◆ Exercise prompt
Reproduce exactly the lines below, starting at the line that contains "Task: Click the Copy clipboard icon" and ending with the last line of the records, both included; leave out any pictures.

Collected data
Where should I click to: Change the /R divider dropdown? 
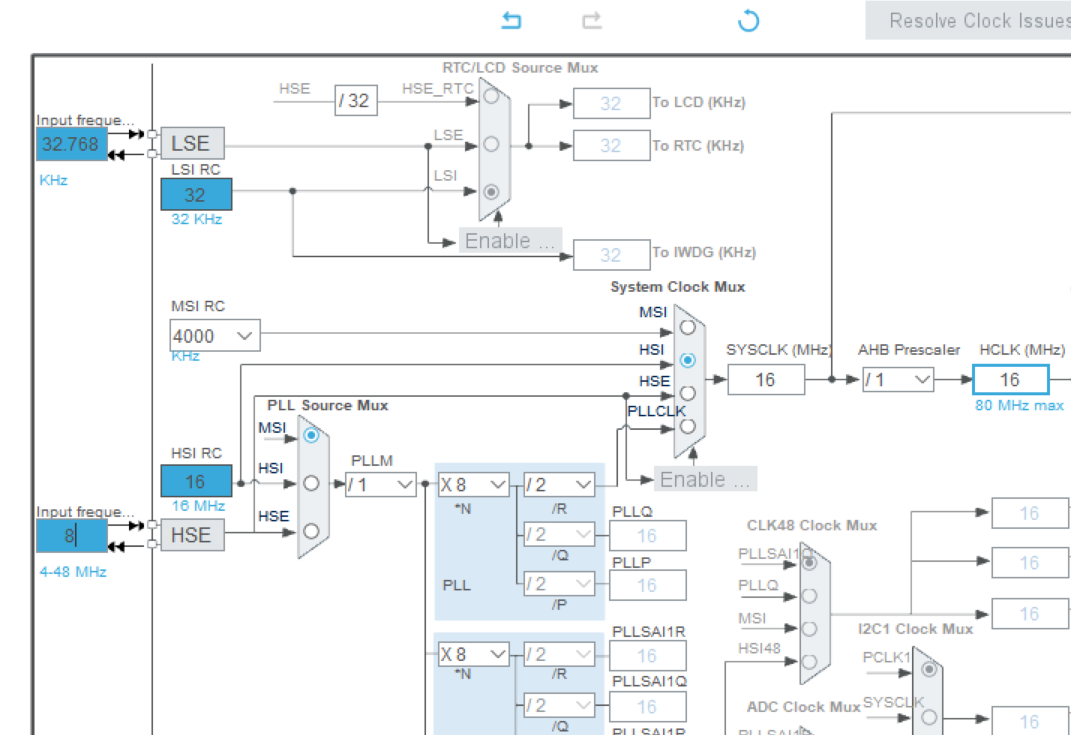tap(557, 484)
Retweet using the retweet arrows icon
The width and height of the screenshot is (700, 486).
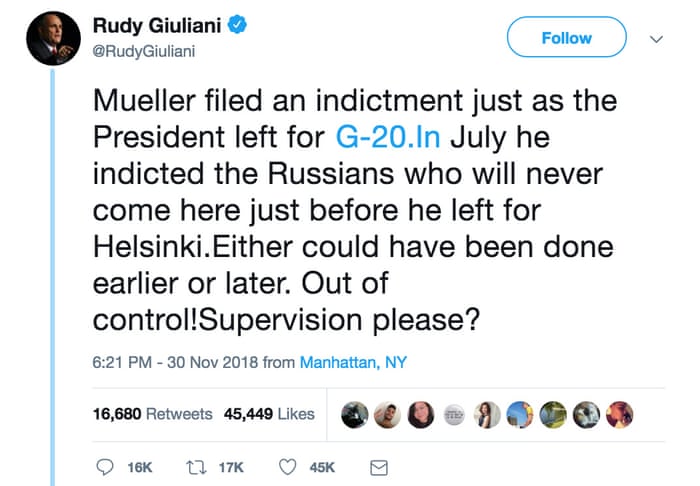(197, 467)
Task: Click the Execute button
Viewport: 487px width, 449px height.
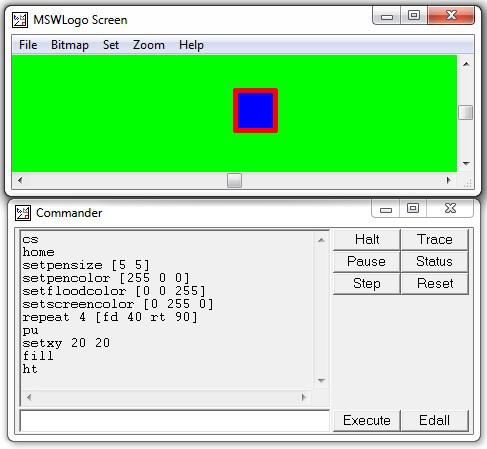Action: click(x=367, y=421)
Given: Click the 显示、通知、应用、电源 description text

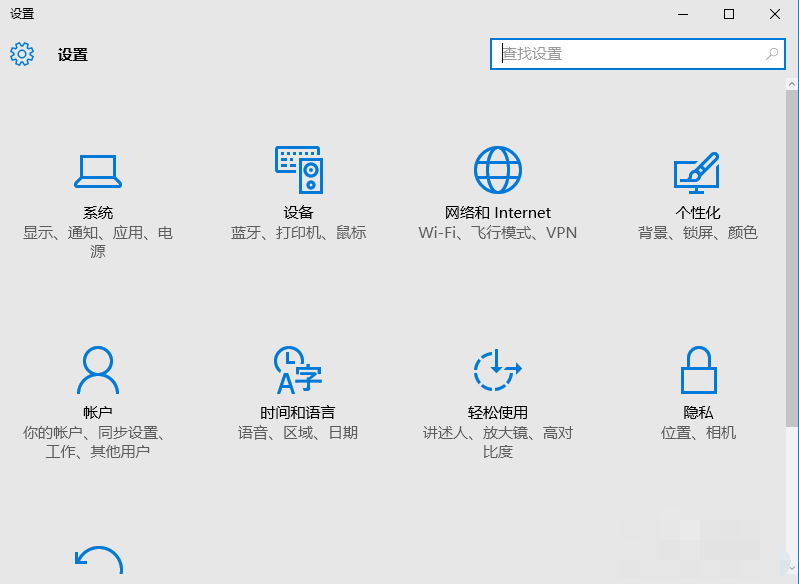Looking at the screenshot, I should point(98,242).
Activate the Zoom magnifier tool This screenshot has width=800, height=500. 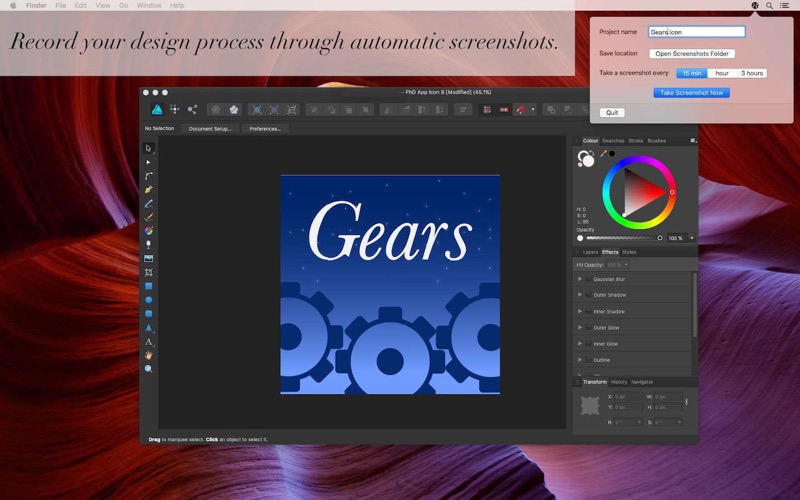(x=148, y=369)
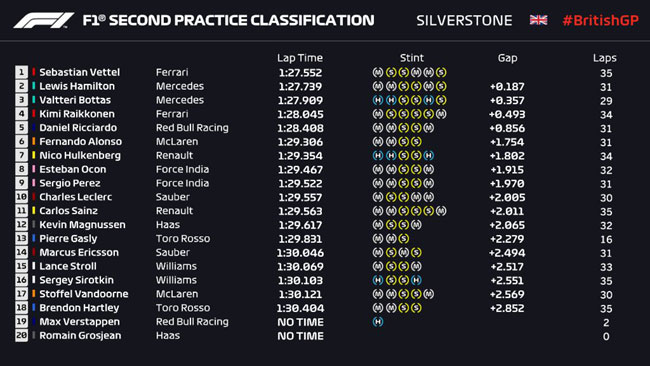Click position 20 number badge
Viewport: 650px width, 366px height.
click(22, 335)
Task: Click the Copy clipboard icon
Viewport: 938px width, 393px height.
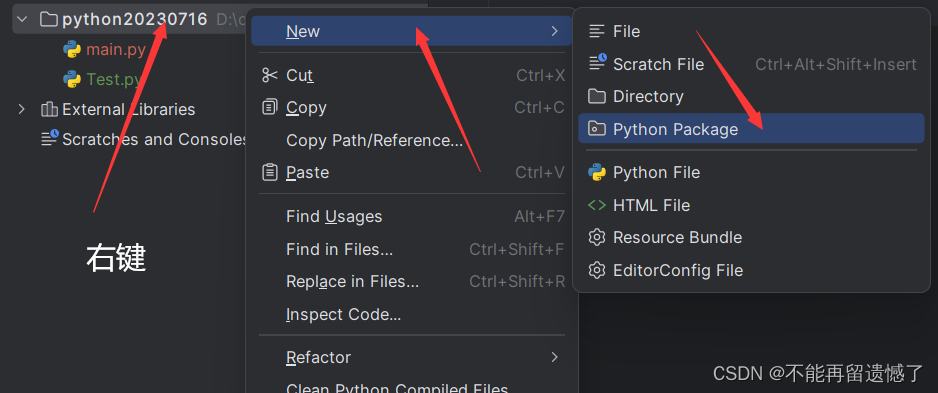Action: tap(270, 108)
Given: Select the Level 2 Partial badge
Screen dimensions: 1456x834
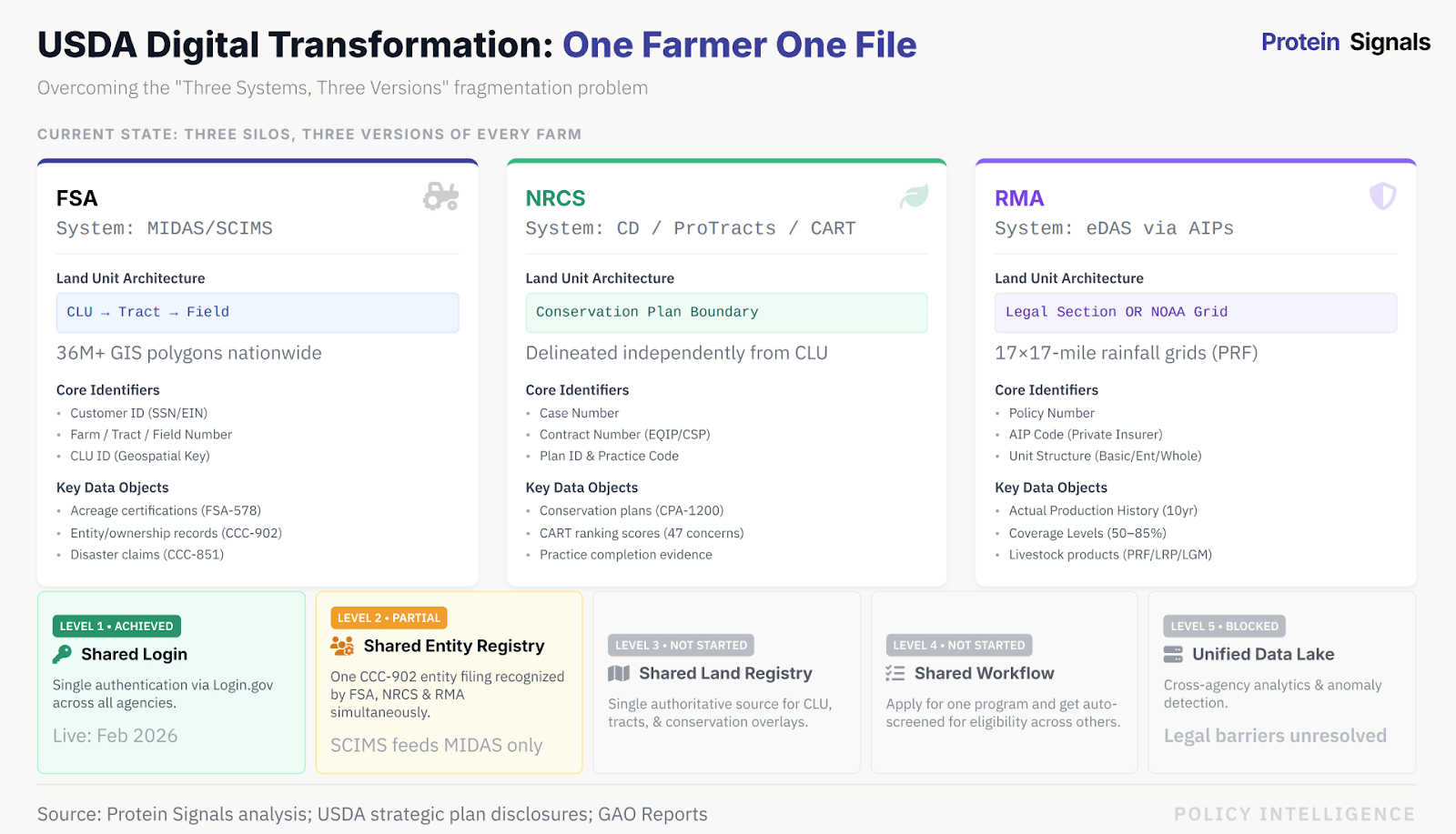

◆ Solution below
Task: Click the Copy clipboard icon
Viewport: 938px width, 393px height.
Action: tap(270, 108)
Given: Select the Level 2 Partial badge
Screen dimensions: 1456x834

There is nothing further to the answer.